Iceland – Part II

In my last post, I left off in Hveragerði, soaking in the hot tubs overlooking the geothermal hillside.
The next morning, Azim and I enjoyed the complimentary breakfast and then headed off to see two waterfalls and the black sand beach. This was Azim’s favourite part of the trip. We were fortunate enough again to have nice weather – it meant we had many hours of daylight to drive to each site, and also enjoyed the views without freezing into icicles. I highly recommend waterproof gear if you’ll be making the visit to Iceland’s waterfalls! There’s a good chance you’ll get soaked if you get close enough!
We started off with Sjelandafoss – a waterfall that flows over a sort of cave, so visitors can actually walk behind the falls. I had originally felt silly for making a trip to the Bay prior to our vacation to buy all sorts of “outdoorsy” clothing, but boy, was I ever glad I did as I slipped around the trails at this waterfall. My hiking boots and waterproof outfit kept me warm, dry, and in one piece. Walking behind the falls was the best part of this stop, and a must-do for anyone visiting. 
 
Our next stop was Azim’s favourite waterfall, and possible the highlight of his trip – it was AWESOME. There is no other word that can describe it. Getting close to the base of the waterfall was a rush – it was so loud, and the water was so powerful. Azim had on his heavy-duty jacket and he ventured closer than anyone else would (it looked like he jumped in a lake afterward, but the pictures were pretty sweet). We climbed the rickety stairway on the hill beside the waterfall, which lead up to the top and the river beyond. We managed to make our way up, but it was SO windy we almost blew over a few times. It was pretty scary! Not for the faint of heart.
 
After Skogafoss we drove to Reynisfjara – the black sand beach. This was my favourite part of the day, and a highlight of the trip for me. I climbed up and took pictures on the basalt columns (legend says that the stacks originated when two trolls dragged a ship to land unsuccessfully and when daylight broke they became needles of rock). We watched the adorable puffins hurl themselves from the cliffs and fly over the waves, and spotted some seals who were playing hide and seek with us. The rocky cliffs were truly impressive, and the huge stones jutting from the water were unlike anything I’ve ever seen before. It was the kind of sight that makes you forget about everything else – nature is magnificent.
 
For GoT fans – Reynisfjara is a season 7 location, and serves as the sea by the The Wall at the Eastwatch-by-the-sea.
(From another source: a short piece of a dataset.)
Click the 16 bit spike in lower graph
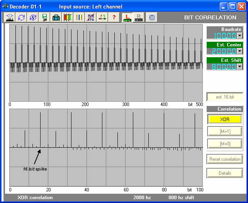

My Favourite Photo From the Trip
 After Reynisfjara we drove to Dyrholaey. This nature reserve has views of more natural stone formations, and is home to lots and lots of puffins! The wind was very strong, so we couldn’t get too close to the puffins for pictures, but we had a great time walking along the lookout points and admiring the water, black sand below, and puffins flying all around.
 
On our way back to the hotel we stopped at Skogafoss AGAIN – Azim loved it so much he wanted to go back and climb the rickety stairway to the top once more. I enjoyed the view from the bottom of the waterfall while Azim went back up and explored. 
 
After that we headed back to Frost and Fire. I fell asleep at 9PM, and Azim planned out our next day.
 
Day 4 – Borgarnes and Arnarstapi
 
We (sadly) checked out of Frost and Fire (after another huge breakfast) and made the 3-hour drive to the Snæfellsnes peninsula.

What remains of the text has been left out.